Methods: We registered the global and regional trends of AUD, ALD, and alcohol-related liver cancer using data from the Global Burden of Disease 2021 Study, the largest and most up-to-date global epidemiology database. We estimated the annual percent change (APC) and its 95% confidence interval (CI) to assess changes in age-standardized rates over time.
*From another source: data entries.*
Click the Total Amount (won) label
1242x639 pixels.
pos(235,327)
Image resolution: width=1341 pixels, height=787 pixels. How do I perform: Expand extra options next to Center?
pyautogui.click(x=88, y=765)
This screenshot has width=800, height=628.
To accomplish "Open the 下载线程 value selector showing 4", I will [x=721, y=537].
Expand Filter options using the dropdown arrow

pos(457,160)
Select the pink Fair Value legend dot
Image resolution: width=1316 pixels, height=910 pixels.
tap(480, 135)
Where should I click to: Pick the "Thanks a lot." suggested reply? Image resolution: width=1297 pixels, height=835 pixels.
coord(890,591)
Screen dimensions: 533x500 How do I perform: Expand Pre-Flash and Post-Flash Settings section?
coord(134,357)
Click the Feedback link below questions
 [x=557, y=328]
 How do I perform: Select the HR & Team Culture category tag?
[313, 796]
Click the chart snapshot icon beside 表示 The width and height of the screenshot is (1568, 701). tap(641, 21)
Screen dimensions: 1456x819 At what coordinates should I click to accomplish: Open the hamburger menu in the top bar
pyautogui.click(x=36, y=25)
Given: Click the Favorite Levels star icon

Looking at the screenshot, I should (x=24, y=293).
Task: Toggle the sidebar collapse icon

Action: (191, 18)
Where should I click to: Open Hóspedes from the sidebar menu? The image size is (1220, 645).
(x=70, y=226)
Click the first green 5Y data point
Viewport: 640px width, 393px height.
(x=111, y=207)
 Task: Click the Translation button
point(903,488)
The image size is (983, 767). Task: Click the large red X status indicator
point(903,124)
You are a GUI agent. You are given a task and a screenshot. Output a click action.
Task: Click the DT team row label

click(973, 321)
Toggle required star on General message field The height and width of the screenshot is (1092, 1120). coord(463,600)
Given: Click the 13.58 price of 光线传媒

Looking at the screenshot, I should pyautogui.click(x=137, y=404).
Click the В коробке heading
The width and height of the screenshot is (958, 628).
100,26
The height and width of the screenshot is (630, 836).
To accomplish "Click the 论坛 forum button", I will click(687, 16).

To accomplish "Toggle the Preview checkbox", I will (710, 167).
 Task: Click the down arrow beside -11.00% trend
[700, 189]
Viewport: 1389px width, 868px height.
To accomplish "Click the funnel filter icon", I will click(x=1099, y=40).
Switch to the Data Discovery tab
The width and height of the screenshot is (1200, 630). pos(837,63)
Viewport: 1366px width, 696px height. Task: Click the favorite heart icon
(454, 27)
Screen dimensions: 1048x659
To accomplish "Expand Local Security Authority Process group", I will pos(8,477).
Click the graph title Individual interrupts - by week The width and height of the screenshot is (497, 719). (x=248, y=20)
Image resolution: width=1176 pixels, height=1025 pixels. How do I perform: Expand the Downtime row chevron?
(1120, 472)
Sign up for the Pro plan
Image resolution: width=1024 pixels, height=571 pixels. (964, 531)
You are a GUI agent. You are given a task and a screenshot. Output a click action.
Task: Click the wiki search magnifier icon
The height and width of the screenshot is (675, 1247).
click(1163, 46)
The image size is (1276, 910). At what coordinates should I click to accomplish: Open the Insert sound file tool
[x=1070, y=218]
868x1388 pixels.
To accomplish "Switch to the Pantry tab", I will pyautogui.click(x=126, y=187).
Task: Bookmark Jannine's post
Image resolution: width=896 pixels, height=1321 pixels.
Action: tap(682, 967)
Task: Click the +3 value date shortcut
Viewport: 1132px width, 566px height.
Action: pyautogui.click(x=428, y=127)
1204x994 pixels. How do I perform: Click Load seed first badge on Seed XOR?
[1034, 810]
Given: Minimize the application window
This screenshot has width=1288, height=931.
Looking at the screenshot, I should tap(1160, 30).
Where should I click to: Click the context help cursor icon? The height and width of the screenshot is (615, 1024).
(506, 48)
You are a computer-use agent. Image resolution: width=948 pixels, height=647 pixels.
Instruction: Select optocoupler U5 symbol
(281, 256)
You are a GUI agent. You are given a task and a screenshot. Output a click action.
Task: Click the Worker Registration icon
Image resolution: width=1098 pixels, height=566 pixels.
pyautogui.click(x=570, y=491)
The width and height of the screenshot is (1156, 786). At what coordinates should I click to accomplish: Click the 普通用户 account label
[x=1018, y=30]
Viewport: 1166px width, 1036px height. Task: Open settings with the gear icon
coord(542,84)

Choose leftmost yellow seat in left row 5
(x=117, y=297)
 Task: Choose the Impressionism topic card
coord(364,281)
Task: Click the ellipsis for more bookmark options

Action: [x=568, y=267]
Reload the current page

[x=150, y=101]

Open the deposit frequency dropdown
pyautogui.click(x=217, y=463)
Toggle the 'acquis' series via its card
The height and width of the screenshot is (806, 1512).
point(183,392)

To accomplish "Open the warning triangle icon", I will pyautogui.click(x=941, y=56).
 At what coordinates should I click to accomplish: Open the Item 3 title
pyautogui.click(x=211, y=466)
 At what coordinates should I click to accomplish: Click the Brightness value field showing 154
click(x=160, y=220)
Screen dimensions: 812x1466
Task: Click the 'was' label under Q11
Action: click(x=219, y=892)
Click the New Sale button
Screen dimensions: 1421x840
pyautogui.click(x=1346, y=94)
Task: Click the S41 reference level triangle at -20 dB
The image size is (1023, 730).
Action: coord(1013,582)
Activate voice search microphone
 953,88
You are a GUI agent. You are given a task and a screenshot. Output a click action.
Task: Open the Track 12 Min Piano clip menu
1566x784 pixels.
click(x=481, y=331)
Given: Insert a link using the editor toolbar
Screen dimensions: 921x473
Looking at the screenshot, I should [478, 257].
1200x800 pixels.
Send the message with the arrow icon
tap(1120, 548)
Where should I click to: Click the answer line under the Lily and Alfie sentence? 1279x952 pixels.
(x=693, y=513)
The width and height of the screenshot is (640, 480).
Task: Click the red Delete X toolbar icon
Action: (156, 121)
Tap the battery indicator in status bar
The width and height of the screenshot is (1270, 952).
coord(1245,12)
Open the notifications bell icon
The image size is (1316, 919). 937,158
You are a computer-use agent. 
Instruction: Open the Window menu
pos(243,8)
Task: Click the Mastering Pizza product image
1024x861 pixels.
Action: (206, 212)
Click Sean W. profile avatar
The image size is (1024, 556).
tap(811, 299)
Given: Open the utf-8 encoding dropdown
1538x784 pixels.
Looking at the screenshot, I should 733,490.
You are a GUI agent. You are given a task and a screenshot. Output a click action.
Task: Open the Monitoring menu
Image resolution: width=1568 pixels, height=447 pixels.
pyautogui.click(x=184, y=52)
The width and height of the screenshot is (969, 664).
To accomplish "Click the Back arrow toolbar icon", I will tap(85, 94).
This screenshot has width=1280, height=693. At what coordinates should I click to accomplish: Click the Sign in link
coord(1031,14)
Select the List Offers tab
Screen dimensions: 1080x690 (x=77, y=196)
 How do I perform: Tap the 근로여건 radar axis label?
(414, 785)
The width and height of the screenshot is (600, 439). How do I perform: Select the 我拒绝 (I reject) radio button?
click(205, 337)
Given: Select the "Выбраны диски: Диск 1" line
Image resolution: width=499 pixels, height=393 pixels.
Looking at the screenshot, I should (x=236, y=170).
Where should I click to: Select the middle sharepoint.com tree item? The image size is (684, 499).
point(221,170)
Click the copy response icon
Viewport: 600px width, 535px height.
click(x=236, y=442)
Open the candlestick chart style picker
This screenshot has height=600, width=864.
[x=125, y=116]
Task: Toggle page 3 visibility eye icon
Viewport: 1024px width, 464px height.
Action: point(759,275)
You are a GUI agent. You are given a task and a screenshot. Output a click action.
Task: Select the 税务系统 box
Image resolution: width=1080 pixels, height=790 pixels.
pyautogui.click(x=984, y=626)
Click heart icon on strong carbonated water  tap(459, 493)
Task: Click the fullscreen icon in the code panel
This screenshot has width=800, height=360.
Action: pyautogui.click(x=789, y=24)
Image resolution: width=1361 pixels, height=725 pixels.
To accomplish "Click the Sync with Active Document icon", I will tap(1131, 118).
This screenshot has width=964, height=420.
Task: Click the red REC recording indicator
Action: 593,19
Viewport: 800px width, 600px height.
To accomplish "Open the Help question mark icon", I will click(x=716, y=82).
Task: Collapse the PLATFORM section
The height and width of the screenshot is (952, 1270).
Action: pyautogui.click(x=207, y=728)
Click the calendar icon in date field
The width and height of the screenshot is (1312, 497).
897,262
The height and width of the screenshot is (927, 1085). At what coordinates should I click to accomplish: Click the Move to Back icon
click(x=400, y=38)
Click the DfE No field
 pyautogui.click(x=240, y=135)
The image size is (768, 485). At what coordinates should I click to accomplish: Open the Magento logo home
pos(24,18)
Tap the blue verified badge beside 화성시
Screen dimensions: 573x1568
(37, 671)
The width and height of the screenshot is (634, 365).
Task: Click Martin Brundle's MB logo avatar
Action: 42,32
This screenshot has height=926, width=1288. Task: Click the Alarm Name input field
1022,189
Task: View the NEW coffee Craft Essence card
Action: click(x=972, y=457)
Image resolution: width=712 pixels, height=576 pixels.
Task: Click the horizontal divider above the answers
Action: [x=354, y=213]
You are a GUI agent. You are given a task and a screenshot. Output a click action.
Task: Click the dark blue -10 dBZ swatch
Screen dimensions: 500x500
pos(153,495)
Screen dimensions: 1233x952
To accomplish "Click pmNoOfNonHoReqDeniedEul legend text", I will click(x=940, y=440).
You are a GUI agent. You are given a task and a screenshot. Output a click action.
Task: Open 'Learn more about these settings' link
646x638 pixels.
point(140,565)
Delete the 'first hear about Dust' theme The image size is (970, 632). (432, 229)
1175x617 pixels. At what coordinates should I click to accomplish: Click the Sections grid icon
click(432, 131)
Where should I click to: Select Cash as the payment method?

Results: In 2021, there were 111.12 million cases of AUD, 3.02 million cases of ALD, and 132,030 cases of alcohol-attributable primary liver cancer. Between 2000 and 2021, there was a 14.66% increase in AUD, a 38.68% increase in ALD, and a 94.12% increase in alcohol-attributable primary liver cancer prevalence. While the age-standardized prevalence rate for liver cancer from alcohol increased (APC: 0.59%, 95% confidence interval [CI] 0.52 to 0.67%) over these years, it decreased for ALD (APC: -0.71%, 95% CI -0.75 to -0.67%) and AUD (APC: -0.90%, 95% CI -0.94 to -0.86%). There was significant variation by region, socioeconomic development level, and sex. During the last years (2019-2021), the prevalence, incidence, and death of ALD increased to a greater extent in females.
Conclusions: Given the high burden of AUD, ALD, and alcohol-attributable primary liver cancer, urgent measures are needed to prevent them at both global and national levels.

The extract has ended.